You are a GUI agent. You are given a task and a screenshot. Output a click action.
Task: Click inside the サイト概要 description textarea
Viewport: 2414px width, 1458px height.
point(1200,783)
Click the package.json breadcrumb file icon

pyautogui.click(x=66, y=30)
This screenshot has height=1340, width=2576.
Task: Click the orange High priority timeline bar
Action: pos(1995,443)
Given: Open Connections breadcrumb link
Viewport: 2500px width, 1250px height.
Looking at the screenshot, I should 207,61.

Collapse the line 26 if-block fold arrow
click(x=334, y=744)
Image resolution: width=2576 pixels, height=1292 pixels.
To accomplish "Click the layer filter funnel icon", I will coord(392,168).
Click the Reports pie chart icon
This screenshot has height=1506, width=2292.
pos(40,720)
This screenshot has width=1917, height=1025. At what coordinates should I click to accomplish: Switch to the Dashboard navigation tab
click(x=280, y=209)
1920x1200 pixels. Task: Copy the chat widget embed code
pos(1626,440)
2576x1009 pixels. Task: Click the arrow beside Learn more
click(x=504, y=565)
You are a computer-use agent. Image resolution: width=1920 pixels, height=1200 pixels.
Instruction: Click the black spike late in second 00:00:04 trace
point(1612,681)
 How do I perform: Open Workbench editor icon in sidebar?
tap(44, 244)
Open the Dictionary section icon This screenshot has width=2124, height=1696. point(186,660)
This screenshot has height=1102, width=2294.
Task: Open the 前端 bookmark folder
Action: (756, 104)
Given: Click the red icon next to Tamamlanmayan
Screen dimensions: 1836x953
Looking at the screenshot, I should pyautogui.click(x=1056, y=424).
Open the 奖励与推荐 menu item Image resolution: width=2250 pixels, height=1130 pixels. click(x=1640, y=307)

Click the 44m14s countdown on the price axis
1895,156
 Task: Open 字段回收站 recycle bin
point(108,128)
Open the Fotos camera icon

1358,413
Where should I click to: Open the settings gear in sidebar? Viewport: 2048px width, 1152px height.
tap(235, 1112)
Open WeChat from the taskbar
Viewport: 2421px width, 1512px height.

^^^^^^^^

Exercise brief: Please copy exactly, and only, the lines running from the one containing "2576x1009 pixels. Task: Click" through the end of the listing.

Result of the exercise:
2576x1009 pixels. Task: Click the arrow beside Learn more
click(x=504, y=565)
You are a computer-use agent. Image resolution: width=1920 pixels, height=1200 pixels.
Instruction: Click the black spike late in second 00:00:04 trace
point(1612,681)
 How do I perform: Open Workbench editor icon in sidebar?
tap(44, 244)
Open the Dictionary section icon This screenshot has width=2124, height=1696. point(186,660)
This screenshot has height=1102, width=2294.
Task: Open the 前端 bookmark folder
Action: (756, 104)
Given: Click the red icon next to Tamamlanmayan
Screen dimensions: 1836x953
Looking at the screenshot, I should pyautogui.click(x=1056, y=424).
Open the 奖励与推荐 menu item Image resolution: width=2250 pixels, height=1130 pixels. click(x=1640, y=307)

Click the 44m14s countdown on the price axis
1895,156
 Task: Open 字段回收站 recycle bin
point(108,128)
Open the Fotos camera icon

1358,413
Where should I click to: Open the settings gear in sidebar? Viewport: 2048px width, 1152px height.
tap(235, 1112)
Open WeChat from the taskbar
Viewport: 2421px width, 1512px height.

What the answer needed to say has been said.